Vassar College issues an online account to each individual as they join the College community. This account is used to access email, the learning management system, perform financial transactions with the College, and many other services. As such, the account is a privilege with its usage governed by Vassar’s Responsible Use Policy and this Password Policy. Members of the Vassar community must be familiar with each of these policies.

1. Overview

1.1 Purpose and Rationale

Passwords are an important part of Vassar's efforts to protect its technology systems and information assets by ensuring that only approved individuals can access these systems and assets. Advances in Information Security research has led to the development of new best practices for the composition, lifetime and general usage of passwords. This policy is designed to adopt these practices to enhance the security of the Vassar community.

1.2 People Affected

All members of the Vassar community (including contractors and temporary staff) who are approved to access College systems or information. The term ‘client’ is used to refer to all Vassar community members.

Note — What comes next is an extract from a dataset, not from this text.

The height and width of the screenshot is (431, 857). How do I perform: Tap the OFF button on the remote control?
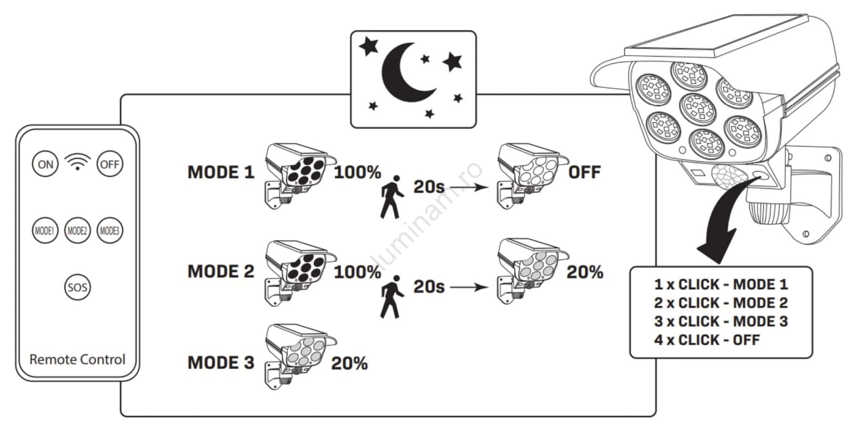[110, 164]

System developers, system administrators and service desk staff have specific additional responsibilities.

Notes:

  • Passwords for system administrator accounts (such as root on Unix systems) will be covered by a separate High-Risk System Access Policy.
  • External clients (customers, business partners and the like) will follow similar policies attached to the appropriate contractual terms and conditions or equivalent.

1.3 People Responsible

The people responsible for communicating, implementing, enforcing, and changing this policy are:

  • Chief Information Officer - Michael Cato
  • Vice President for Finance and Chief Financial Officer - Robert Walton

1.4 Structure of Policy

  • Principles
  • Responsibilities
    • Clients
    • Service Desk Staff
    • System Developer and Administrator

1.5 Language

In the "Responsibilities" sections of this policy, the keywords "must," "must not," "should," "should not" and "may" are to be interpreted as follows:

  • "Must" means that the statement is an absolute requirement of the policy.
  • "Must not" means that the statement is an absolute prohibition of the policy.
  • "Should" means that there may exist valid reasons in particular circumstances to ignore a particular statement, but the full implications must be understood and carefully weighed before choosing a different course.
  • "Should not" means that there may exist valid reasons in particular circumstances when the particular action is acceptable or even useful, but the full implications should be understood and the case carefully weighed before acting in a way described with this label.
  • "May" means that a statement is truly optional.
Top

2. Principles

2.1 Password Confidentiality

To provide authentication effectively, it is essential that a password be known to only the individual client. Clients must ensure the confidentiality of their passwords at all times. System developers and administrators must not allow systems to store passwords in clear text.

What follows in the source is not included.